O potencial de negócios em geração distribuída pode chegar a R$ 10 bilhões nos próximos quatro anos. A previsão é do diretor de Energia Distribuída da Siemens no Brasil, Guilherme Mattos. Segundo ele, fatores como a possibilidade de instalação de plantas remotas com limite de 5 MW incentiva a entrada de novos investidores no setor. “Projetos de geração distribuída são de fundos de private equity, family offices e outros investidores querendo alocar capital em um negócio de rentabilidade bastante atrativa neste novo cenário econômico”, diz Mattos. A opinião é compartilhada pelo responsável de soluções B2B da Enel X, Rafael Coelho. Para ele, o país apresenta condições favoráveis para o desenvolvimento do setor, pela forte irradiação solar no território.

Com base nas regras da Resolução Normativa 482/2012, a Enel X instalou uma usina solar com 1.800 placas fotovoltaicas e potência de 500 kW na sede do Mercado Livre, em Osasco, na Grande São Paulo. A energia solar gerada é instantaneamente consumida pelo Mercado Livre, gerando uma economia de 20% na conta de luz. O excedente será injetado na rede elétrica e devolvido em créditos de energia, que podem ser utilizados em até cinco anos.

No Rio de Janeiro, a CPFL Eficiência fechou um contrato de R$ 13 milhões para um projeto de geração distribuída com o Mercado Municipal do Rio de Janeiro. O projeto, que prevê a instalação de placas solares e uma usina de cogeração a gás natural, deve entrar em operação no início de 2019 e vai garantir maior segurança no fornecimento de energia para os comerciantes. A economia mensal na conta de luz é de cerca de R$ 140 mil. “Além da economia, há independência no fornecimento e sustentabilidade de energia”, diz a diretora de inteligência de mercado da CPFL Energia, Fabiana Avellar.

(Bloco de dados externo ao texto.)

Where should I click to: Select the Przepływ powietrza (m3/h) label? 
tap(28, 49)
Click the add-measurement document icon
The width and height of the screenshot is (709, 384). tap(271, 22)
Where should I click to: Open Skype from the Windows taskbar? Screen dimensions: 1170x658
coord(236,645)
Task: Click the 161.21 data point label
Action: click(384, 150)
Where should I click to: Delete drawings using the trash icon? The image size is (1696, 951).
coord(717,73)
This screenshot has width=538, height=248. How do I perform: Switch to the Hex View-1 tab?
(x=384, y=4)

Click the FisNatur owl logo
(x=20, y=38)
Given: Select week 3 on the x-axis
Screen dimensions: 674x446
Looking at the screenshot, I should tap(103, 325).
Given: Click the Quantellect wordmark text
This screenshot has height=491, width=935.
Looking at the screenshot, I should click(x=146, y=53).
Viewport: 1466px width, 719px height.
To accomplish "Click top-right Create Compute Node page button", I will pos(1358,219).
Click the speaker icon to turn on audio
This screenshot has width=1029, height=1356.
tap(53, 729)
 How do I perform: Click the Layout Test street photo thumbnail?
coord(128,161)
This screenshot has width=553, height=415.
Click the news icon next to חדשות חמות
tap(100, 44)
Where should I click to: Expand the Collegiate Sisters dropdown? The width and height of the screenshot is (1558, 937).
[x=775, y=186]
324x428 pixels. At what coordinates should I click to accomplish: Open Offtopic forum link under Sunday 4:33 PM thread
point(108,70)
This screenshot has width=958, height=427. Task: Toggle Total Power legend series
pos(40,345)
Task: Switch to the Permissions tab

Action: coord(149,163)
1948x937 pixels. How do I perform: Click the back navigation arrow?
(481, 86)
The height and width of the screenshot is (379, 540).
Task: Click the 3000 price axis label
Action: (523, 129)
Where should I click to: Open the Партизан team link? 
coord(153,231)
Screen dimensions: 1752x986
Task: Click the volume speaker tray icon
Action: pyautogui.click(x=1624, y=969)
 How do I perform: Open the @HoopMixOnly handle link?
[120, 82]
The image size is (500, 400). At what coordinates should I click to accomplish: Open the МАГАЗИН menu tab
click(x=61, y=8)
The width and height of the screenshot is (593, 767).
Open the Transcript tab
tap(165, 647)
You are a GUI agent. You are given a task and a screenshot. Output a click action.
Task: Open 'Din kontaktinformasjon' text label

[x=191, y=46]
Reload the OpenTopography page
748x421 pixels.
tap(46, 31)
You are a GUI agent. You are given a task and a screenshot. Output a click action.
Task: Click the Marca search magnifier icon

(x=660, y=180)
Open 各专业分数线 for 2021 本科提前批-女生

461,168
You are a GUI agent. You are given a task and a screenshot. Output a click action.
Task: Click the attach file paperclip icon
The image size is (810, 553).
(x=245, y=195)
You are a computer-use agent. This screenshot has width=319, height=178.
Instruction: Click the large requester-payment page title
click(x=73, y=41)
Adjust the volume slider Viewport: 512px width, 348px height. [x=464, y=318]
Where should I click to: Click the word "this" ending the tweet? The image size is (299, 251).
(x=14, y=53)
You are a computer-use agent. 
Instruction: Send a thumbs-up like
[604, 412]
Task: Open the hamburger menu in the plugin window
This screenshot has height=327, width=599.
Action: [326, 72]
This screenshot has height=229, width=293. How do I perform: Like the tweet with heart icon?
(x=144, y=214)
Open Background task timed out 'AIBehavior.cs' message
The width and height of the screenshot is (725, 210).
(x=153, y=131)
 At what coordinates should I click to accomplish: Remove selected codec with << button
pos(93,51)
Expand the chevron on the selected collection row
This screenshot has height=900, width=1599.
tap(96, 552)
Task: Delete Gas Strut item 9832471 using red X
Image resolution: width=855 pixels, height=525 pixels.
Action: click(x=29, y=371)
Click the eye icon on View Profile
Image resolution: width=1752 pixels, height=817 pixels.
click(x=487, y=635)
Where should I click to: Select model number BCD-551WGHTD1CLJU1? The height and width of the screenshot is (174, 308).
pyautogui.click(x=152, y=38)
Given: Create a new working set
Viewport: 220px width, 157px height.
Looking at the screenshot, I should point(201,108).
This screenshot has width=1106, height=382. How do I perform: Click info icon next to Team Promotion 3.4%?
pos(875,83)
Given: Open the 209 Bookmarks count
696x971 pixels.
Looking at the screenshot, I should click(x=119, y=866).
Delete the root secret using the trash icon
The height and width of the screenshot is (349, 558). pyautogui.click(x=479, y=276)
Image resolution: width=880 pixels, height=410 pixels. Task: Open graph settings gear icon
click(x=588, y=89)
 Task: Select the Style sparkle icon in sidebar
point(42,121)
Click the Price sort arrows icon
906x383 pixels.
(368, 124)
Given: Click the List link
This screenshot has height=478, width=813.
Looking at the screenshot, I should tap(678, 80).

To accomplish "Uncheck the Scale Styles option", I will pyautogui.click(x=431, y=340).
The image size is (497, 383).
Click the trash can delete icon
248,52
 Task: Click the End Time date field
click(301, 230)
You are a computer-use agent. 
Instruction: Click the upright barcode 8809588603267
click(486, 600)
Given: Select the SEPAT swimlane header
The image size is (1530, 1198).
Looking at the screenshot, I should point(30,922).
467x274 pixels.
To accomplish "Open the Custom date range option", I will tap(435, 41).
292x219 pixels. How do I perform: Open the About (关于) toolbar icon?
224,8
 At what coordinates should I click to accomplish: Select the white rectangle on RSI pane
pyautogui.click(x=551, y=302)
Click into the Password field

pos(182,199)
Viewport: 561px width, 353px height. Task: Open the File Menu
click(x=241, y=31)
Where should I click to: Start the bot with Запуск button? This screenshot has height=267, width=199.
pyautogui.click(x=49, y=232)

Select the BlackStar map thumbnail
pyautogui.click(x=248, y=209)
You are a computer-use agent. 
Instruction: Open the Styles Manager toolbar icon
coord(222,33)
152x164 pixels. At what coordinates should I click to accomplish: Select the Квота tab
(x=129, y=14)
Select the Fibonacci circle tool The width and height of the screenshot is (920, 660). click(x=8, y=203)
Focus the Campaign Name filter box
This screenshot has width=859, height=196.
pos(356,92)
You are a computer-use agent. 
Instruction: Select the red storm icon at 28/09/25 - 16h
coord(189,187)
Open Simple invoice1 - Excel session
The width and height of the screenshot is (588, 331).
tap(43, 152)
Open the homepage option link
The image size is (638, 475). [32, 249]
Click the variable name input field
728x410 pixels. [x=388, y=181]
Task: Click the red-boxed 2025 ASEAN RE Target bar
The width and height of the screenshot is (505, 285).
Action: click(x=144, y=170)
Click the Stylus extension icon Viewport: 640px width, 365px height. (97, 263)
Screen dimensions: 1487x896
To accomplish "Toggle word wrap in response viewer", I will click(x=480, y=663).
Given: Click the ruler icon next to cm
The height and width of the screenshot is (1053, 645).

“Há muitos fatores que conjugaram para o aumento expressivo da geração distribuída, como a escalada tarifária no mercado cativo, avanço da tecnologia solar e redução gradual dos investimentos iniciais”, afirma o consultor de negócios da Safira Energia, Josué Ferreira, sobre o crescimento anual do mercado de autoprodução.

A Safira montou um modelo de geração distribuída para uma rede varejista do interior de São Paulo que permite uma economia de 12,5% na conta de energia das três mil lojas da rede, equivalente a R$ 2,5 milhões ao ano. “As mudanças regulatórias esperadas para o próximo ano, incluindo a precificação horária de energia, devem aumentar os benefícios econômicos da autoprodução, principalmente nos parques solares”, diz Ferreira.

Um dos entraves para a expansão da autoprodução são os investimentos iniciais para a construção do parque de geração de energia: R$ 4 milhões para cada megawatt (mW) de potência instalada. Para atrair clientes, a AES Tietê oferece um modelo em que esse investimento inicial fica a cargo da companhia. “O cliente ganha em competitividade, valor para a sua marca e mantém foco no seu negócio”, afirma o diretor de relacionamento com o cliente da AES Tietê, Rogério Jorge.